Enfin je me permets de rappeler qu’un réacteur EPR, type Flamanville, de 1650MW produit en continu la même quantité de kWh que 2690 éoliennes de 2MW. En plus ces dernières produisent d’une façon intermittente et aléatoire, et demandent des énergies pilotables pour répondre à la consommation. Les relevés sur les 3 derrières années publiés par RTE montrent que 1 kWh d'EnRia, implique un complément en gros de 1kWh d'énergie thermique. Ceci est aussi vérifiable sur les chiffres de production publiés en Allemagne et en Belgique. C'est la raison pour laquelle on veut une centrale au gaz à Landivisiau contestée par les écologistes. Pour les fermes de centaines d'éoliennes dans les plaines de l'Allemagne de l'Est, je vous conseille d'aller voir. Avec les centrales thermiques adjointes, l'air est irrespirable. C’est aussi pour cela que l’Allemagne n’arrive pas à diminuer son bilan carbone dans la production d’électricité. Il faut enlever toutes les illusions des écologistes purs que je respecte : « les EnRia ne peuvent pas diminuer la production de carbone par suite de leur dépendance aux conditions de vent et de soleil, ces énergies intermittentes et aléatoires demandent obligatoirement l’association avec les énergies thermiques pilotables mais polluantes ». La régulation rapide du réseau en 20 minutes, par les réacteurs nucléaires équipés pour cela, est une action qui dégrade leur efficacité énergétique et augmente leur vieillissement et les risques. L’importance des EnRia dans la production française est publiée en GW, unité de puissance électrique, ce qui multiplie par plus de 4, l’idée fausse de leur présence réelle dans la production en kWh, et influe donc l’opinion publique. On a une production électrique des EnRia de seulement 8% en 2017, production presque totalement exportée dans des conditions de vente en moyenne très inférieures au coût du kWh de ces énergies.

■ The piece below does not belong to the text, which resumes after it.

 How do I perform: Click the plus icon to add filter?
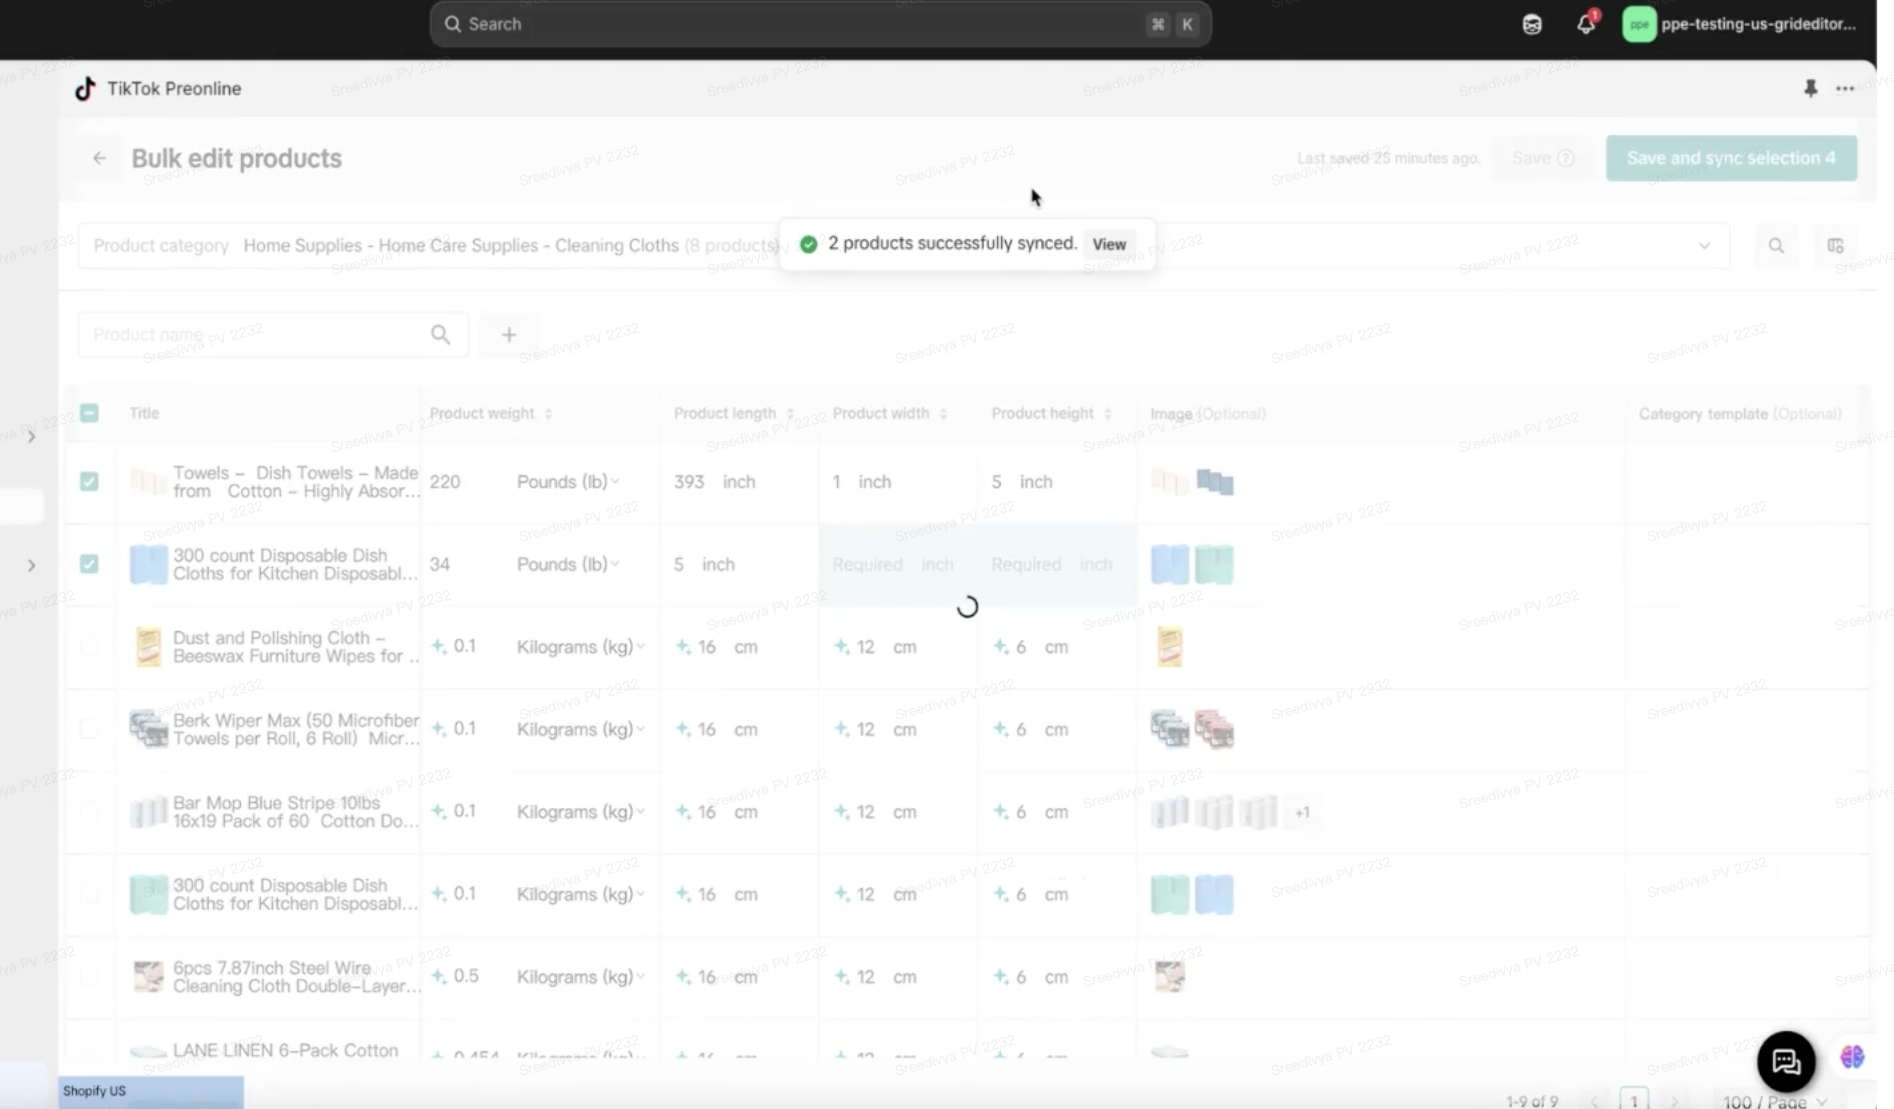coord(509,335)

La conclusion, tirée simplement des chiffres publiés, est que non seulement les EnRia ne peuvent pas participer à la « décarbonisation », par suite du pilotage thermique obligatoire mais ils augmentent indirectement la pollution des vrais polluants émis par les énergies thermiques, même si les centrales à gaz sont moins polluantes. On peut bien sûr agiter en permanence les grands accidents de Tchernobyl et de Fukushima, en oubliant d’ailleurs que ce dernier est dû principalement au tsunami de Tōhoku dont la vague de 30 m de hauteur a tué par elle seule plus de 18.000 morts ou disparus. C’est cela la vraie catastrophe humaine car pour la ville de Fukushima, il n’y a pas eu de morts réellement déclarés pour cause de radioactivité. C’est une catastrophe économique, un déchirement social dû au déplacement de populations pour éviter les risques, mais la vie normale reprend progressivement partout.

Enfin on peut constater que l’Allemagne est encore loin d’avoir supprimé ces énergies polluantes en ajoutant du gaz et des bioénergies polluantes pour 26% d’EnRia alors que les seules centrales thermiques à base de lignite, les plus polluantes, représentent 24% de la production totale. L’Allemagne reste l’un des pays les plus polluants avec la Pologne et le restera encore longtemps avec un coût du kWh l’un des plus élevés d’Europe. C’est une véritable désinformation de la citer comme modèle, le coût du kWh est élevé, les EnRia augmentent indirectement la pollution totale, et l’Allemagne devient le pays le plus exportateur d’électricité. Mais c’est une électricité provenant des EnRia, de mauvaise qualité, intermittente et aléatoire, dont l’Allemagne doit se débarrasser à tout prix au risque de déstabiliser le réseau européen et nous plonger dans le black-out.

Évidemment ceci ne convaincra pas les écologistes idéologues mais je ne désespère pas pour les autres. Arrêtons la gabegie du plan énergétique, il y a tant à faire dans l’écologie par ailleurs.

La France comme dans d’autres domaines se laisse guider par l’Allemagne 

Dans une politique énergétique la poussant hors du nucléaire.

Ceci veut dire à terme que l’Allemagne avec le gaz russe 

Va rendre la France dépendante pour son électricité.

Les bons sentiments écologiques sont exploités 

Pour nous déposséder d’un atout majeur.